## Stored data
========================

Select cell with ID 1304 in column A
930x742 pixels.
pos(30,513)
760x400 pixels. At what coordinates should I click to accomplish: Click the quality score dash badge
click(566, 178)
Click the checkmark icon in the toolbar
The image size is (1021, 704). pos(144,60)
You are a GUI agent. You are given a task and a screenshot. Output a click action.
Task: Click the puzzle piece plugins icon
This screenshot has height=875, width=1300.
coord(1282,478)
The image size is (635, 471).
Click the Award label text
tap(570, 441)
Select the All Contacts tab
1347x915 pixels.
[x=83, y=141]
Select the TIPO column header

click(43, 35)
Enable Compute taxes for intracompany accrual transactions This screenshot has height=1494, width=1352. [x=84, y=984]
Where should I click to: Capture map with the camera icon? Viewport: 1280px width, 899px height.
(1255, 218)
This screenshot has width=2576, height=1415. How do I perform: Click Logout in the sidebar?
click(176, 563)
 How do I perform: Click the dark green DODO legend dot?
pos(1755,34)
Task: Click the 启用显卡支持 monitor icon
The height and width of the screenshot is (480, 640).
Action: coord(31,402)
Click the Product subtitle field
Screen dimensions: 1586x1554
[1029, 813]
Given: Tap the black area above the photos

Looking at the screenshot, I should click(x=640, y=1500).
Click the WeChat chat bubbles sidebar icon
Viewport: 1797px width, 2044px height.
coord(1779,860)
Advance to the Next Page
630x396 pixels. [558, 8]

========================

## WORK TO COMPLETE
Nothing in the records may change. Print all of them.

## TASK RESULT
Select cell with ID 1304 in column A
930x742 pixels.
pos(30,513)
760x400 pixels. At what coordinates should I click to accomplish: Click the quality score dash badge
click(566, 178)
Click the checkmark icon in the toolbar
The image size is (1021, 704). pos(144,60)
You are a GUI agent. You are given a task and a screenshot. Output a click action.
Task: Click the puzzle piece plugins icon
This screenshot has height=875, width=1300.
coord(1282,478)
The image size is (635, 471).
Click the Award label text
tap(570, 441)
Select the All Contacts tab
1347x915 pixels.
[x=83, y=141]
Select the TIPO column header

click(43, 35)
Enable Compute taxes for intracompany accrual transactions This screenshot has height=1494, width=1352. [x=84, y=984]
Where should I click to: Capture map with the camera icon? Viewport: 1280px width, 899px height.
(1255, 218)
This screenshot has width=2576, height=1415. How do I perform: Click Logout in the sidebar?
click(176, 563)
 How do I perform: Click the dark green DODO legend dot?
pos(1755,34)
Task: Click the 启用显卡支持 monitor icon
The height and width of the screenshot is (480, 640).
Action: coord(31,402)
Click the Product subtitle field
Screen dimensions: 1586x1554
[1029, 813]
Given: Tap the black area above the photos

Looking at the screenshot, I should click(x=640, y=1500).
Click the WeChat chat bubbles sidebar icon
Viewport: 1797px width, 2044px height.
coord(1779,860)
Advance to the Next Page
630x396 pixels. [558, 8]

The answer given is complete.